**Work to be completed**
Search the data below for "chevron" and report how many lines contain it, with no other text.

[Collected data entries]
·····
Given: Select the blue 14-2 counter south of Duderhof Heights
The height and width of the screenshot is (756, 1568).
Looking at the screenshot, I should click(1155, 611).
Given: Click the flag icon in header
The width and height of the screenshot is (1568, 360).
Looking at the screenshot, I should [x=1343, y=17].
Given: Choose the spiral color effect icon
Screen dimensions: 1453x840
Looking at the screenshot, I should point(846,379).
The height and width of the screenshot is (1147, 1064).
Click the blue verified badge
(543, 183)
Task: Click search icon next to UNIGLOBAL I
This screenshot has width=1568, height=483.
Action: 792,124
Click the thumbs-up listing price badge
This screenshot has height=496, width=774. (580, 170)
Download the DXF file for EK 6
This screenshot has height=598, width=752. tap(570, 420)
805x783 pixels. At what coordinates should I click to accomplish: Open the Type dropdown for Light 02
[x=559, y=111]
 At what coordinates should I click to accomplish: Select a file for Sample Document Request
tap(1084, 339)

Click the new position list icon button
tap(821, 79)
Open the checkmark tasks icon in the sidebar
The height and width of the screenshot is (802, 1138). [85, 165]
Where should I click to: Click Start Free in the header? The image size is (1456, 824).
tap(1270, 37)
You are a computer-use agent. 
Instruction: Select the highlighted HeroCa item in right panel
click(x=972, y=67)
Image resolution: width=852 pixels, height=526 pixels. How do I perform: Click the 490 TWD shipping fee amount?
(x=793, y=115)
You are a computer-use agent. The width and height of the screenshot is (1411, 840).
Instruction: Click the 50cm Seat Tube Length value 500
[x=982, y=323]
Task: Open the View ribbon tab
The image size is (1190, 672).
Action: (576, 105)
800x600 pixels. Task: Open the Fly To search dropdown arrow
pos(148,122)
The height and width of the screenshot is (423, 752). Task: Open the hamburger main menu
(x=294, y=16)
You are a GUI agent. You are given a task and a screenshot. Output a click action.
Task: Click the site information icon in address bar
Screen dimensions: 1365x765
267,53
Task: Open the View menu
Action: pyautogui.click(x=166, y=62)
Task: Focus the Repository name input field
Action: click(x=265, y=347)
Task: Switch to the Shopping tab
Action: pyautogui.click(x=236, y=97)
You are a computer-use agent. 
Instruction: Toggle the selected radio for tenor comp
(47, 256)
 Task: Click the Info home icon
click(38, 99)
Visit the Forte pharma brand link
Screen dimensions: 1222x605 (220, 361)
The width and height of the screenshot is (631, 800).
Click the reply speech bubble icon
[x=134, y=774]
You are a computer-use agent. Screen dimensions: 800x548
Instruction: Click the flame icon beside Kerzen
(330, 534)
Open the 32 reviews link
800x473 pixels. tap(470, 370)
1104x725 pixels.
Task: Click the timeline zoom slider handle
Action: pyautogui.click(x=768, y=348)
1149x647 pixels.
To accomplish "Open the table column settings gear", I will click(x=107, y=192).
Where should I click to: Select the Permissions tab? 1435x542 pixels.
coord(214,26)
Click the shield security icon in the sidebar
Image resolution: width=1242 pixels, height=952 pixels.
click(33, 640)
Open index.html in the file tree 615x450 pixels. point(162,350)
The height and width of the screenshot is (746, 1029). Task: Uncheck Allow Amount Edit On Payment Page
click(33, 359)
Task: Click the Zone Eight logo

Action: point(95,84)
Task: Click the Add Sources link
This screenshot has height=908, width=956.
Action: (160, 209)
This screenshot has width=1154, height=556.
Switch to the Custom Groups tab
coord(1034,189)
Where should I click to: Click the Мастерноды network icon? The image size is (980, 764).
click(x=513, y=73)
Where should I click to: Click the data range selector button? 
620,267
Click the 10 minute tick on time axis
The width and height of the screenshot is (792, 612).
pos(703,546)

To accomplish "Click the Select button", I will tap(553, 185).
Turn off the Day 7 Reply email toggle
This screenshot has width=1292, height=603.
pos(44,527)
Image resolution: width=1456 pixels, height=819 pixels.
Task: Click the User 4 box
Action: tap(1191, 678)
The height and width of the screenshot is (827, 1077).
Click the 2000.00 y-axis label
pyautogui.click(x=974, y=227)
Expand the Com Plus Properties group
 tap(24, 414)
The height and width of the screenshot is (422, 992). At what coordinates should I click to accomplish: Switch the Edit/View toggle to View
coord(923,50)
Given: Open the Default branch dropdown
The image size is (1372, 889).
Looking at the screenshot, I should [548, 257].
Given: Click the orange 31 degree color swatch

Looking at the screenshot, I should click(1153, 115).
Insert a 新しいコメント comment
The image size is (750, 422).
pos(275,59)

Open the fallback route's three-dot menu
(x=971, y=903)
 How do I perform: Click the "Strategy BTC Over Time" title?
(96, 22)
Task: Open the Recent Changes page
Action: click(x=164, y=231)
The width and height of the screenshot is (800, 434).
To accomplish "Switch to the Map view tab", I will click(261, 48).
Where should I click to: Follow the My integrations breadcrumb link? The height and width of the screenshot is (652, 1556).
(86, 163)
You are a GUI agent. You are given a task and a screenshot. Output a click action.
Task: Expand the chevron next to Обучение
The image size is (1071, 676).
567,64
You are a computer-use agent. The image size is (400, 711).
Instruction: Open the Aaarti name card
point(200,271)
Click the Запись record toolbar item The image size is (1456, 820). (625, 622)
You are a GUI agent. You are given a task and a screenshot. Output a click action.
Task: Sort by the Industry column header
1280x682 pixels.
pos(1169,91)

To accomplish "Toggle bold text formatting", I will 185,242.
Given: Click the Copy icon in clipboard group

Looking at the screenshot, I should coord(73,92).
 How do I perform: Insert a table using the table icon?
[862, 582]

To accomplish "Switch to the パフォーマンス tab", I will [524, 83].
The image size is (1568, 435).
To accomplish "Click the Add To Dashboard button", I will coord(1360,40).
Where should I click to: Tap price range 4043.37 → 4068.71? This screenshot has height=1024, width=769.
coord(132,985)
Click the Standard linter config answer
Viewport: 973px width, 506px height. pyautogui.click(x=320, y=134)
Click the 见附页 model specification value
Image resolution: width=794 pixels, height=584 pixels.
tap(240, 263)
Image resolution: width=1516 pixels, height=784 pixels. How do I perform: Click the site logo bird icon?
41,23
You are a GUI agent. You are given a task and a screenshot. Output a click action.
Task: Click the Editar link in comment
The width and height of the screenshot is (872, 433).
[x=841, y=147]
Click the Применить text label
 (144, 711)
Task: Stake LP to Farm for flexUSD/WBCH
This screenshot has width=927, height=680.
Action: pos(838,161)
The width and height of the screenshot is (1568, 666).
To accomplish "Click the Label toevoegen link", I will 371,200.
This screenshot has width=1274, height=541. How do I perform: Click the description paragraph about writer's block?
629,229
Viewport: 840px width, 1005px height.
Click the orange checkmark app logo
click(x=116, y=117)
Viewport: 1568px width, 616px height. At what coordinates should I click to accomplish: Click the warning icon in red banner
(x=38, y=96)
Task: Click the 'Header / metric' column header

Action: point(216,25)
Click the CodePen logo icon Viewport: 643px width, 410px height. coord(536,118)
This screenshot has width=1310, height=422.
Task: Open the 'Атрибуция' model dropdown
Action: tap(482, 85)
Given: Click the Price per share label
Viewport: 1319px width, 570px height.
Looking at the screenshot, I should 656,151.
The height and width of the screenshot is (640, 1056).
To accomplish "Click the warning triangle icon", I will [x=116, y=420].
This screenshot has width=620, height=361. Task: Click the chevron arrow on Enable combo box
·····
**Exercise solution**
2